Anywhere that you have connectivity combined with the absence of a functioning judicial system; you will breed crime. It doesn’t matter what that connectivity is, or how you measure that connectivity – whether it is in paved roads, running water, electricity – each of these factors contributes to both the reach of commerce and the reach of criminals. The two cannot be divorced from each other. If you have a rapid expansion of transportation, without an equal expansion of police power, criminals will exploit that weakness. In the wild west, outlaws would rob trains as they crossed the nation, knowing that they’d be vulnerable and there was little chance of being caught (as it happens, the development of the telegraph put an end to train robberies.)
Let’s look at Russia. Back in the cold war era, there were technology export restrictions in place. With the fall of the Iron Curtain, those restrictions were relaxed. By the time we in the United States started going online en-masse in 1995, upgrading our computer systems to Pentium machines running Windows 95 – our old computer systems didn’t go into the garbage, they were sold into the huge technological vacuum of the former Soviet Union.
Who are the early adopters of technology? Kids of course! And Russia was no exception. Like a 16-year-old with a hot rod, the youths started souping up computers that we considered garbage. They got on to the internet using whatever they could, and once they connected to our information flows, they started teaching themselves programming. Because they were learning to program on outdated equipment, this forced them to become very, very good. There was no such thing as code bloat. Then you add 5 years to the calendar and what do you have? Little Ivan is no longer 15, he is 20 and has 5 years experience – and therein lies the rub – Ivan cannot go out and get a job in information technology, there is no economy to support his skill set. So, he goes about earning a living any way he can. I call it “N0 RUL3Z, JU5T WR1T3″. Ivan sets about writing spam software, creating Trojan horses, worms… this is where we see the emergence of the botnet.
Brazil wasn’t far behind. In 2004-2005 we saw an uptick in the botnet wars arms race with Russia being one-upped by Brazil with the Beagle/Bagle, Mydoom and Sasser botnet pissing contest.
There is a tide shift taking place. Putin has implemented a 12% flat tax which is bringing revenues flowing into the Russian economy for the first time in 15 years.

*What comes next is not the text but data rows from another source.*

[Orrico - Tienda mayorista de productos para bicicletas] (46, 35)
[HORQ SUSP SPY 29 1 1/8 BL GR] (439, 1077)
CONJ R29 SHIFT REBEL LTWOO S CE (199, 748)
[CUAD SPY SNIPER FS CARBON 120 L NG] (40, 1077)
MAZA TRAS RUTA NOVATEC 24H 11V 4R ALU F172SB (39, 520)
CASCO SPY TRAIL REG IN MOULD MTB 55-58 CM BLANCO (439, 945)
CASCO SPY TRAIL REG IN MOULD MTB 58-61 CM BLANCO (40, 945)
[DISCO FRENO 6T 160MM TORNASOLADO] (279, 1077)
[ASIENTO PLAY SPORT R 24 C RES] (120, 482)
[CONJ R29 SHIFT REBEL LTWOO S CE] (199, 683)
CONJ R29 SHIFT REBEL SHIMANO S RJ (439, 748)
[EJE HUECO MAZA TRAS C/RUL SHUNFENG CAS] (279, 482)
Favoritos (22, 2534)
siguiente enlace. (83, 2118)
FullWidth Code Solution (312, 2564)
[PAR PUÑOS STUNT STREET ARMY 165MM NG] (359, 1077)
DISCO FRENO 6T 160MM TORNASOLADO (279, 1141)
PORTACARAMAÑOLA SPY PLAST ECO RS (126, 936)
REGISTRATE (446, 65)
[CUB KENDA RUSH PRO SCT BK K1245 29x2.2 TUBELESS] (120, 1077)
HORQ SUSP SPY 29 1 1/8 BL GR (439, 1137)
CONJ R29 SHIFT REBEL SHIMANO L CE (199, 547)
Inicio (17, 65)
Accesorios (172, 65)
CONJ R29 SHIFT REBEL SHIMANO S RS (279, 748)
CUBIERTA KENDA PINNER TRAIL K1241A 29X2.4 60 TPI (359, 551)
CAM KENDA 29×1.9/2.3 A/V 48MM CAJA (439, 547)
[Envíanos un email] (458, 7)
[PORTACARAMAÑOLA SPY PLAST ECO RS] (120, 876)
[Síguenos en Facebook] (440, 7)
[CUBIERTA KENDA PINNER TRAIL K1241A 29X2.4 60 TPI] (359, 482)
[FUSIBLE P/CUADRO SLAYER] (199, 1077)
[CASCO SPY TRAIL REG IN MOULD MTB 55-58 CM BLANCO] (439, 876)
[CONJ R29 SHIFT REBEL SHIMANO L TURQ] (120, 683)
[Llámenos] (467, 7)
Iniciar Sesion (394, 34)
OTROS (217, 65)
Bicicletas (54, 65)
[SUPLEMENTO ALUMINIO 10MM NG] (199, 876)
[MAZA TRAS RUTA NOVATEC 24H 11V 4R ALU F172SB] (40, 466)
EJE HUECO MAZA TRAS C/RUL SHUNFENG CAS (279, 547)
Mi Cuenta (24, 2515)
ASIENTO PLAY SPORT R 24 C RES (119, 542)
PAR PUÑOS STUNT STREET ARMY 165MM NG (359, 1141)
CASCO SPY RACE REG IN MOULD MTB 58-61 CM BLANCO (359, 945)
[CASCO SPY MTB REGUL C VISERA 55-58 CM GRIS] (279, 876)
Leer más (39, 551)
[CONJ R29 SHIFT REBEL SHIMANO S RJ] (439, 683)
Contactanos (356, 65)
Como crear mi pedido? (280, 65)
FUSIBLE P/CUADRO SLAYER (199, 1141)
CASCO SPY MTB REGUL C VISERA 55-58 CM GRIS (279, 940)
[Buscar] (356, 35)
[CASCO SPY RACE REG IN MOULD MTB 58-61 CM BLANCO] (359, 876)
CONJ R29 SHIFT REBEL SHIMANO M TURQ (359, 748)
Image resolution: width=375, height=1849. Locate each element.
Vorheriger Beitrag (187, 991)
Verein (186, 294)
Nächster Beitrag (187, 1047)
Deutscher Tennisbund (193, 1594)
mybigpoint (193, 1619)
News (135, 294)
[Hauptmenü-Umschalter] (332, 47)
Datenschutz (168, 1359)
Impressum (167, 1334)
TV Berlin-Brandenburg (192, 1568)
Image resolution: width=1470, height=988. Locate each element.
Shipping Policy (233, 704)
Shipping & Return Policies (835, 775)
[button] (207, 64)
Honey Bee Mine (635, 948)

They are reviving their legal system because they want to attract the Foreign Direct Investment dollars which will never come if they have no legal system which can enforce a legal contract. Along with the civil justice and FDI dollars, criminal justice must reign in corruption otherwise the FDI dollars will quickly disappear. So, Russia is growing out of the script kiddie phase and reemerging onto the world scene. Its good to have Mother Russia back (New & Improved, Now with 1337 H4x0rs!).
I could go on providing details of history and economics, but I will leave that for later. But I will pose this question for you to think about: What do you think the outcome of One Laptop Per Child will have on the future of cybercrime? If connectivity absent a legal system is the breeding ground for crime, what do you think will happen as the bottom billion in Africa gets online?
Computer security is all about dealing with the unintended consequences. Every computer and every system that was ever built was first done to share information, not secure it. Security only came after we got everything connected, then had the collective “awww crap!” moment.
I see another one of those moments coming up on the horizon. Do you? I’m interested in hearing your comments on what the future has in store for security.